**TEXT BLOCK:**

Scott D. Sagan is Co-Director and Senior Fellow at the Center for International Security and Cooperation, the Caroline S.G. Munro Professor of Political Science, and the Bass University Fellow in Undergraduate Education at Stanford University. He also serves as Co-Chair of the American Academy of Arts and Sciences’ Committee on International Security Studies. Before joining the Stanford faculty, Sagan was a lecturer in the Department of Government at Harvard University and served as special assistant to the director of the Organization of the Joint Chiefs of Staff in the Pentagon.

Sagan is the author of Moving Targets: Nuclear Strategy and National Security (Princeton University Press, 1989); The Limits of Safety: Organizations, Accidents, and Nuclear Weapons (Princeton University Press, 1993); and, with co-author Kenneth N. Waltz, The Spread of Nuclear Weapons: An Enduring Debate (W.W. Norton, 2012). He is the co-editor of Insider Threats (Cornell University Press, 2017) with Matthew Bunn; and co-editor of The Fragile Balance of Terror (Cornell University Press, 2022) with Vipin Narang. Sagan was also the guest editor of a two-volume special issue of DaedalusEthics, Technology, and War (Fall 2016) and The Changing Rules of War (Winter 2017).

Recent publications include “Creeds and Contestation: How US Nuclear and Legal Doctrine Influence Each Other,” with Janina Dill, in a special issue of Security Studies (December 2025); “Kettles of Hawks: Public Opinion on the Nuclear Taboo and Noncombatant Immunity in the United States, United Kingdom, France, and Israel”, with Janina Dill and Benjamin A. Valentino in Security Studies (February 2022); “The Rule of Law and the Role of Strategy in U.S. Nuclear Doctrine” with Allen S. Weiner in International Security (Spring 2021); “Does the Noncombatant Immunity Norm Have Stopping Power?” with Benjamin A. Valentino in International Security (Fall 2020); and “Just War and Unjust Soldiers: American Public Opinion on the Moral Equality of Combatants” and “On Reciprocity, Revenge, and Replication: A Rejoinder to Walzer, McMahan, and Keohane” with Benjamin A. Valentino in Ethics & International Affairs (Winter 2019).

**DATA ENTRIES:**

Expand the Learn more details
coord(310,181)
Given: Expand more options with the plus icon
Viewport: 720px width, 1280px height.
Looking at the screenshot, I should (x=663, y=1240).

**WRITTEN TASK A:**
List the books the biography says Sagan is the author of, including the co-authored one.
**WRITTEN TASK B:**
Using the biography, explain why Kenneth N. Waltz is named in its list of Sagan's books.
**WRITTEN TASK C:**
According to the biography, which committee does Sagan co-chair?
The rows come from a separate source.

**RESPONSE A:**
- Moving Targets: Nuclear Strategy and National Security (Princeton University Press, 1989)
- The Limits of Safety: Organizations, Accidents, and Nuclear Weapons (Princeton University Press, 1993)
- The Spread of Nuclear Weapons: An Enduring Debate (W.W. Norton, 2012), with co-author Kenneth N. Waltz

**RESPONSE B:**
Waltz is Sagan's co-author on The Spread of Nuclear Weapons: An Enduring Debate, published by W.W. Norton in 2012.

**RESPONSE C:**
He is Co-Chair of the American Academy of Arts and Sciences' Committee on International Security Studies.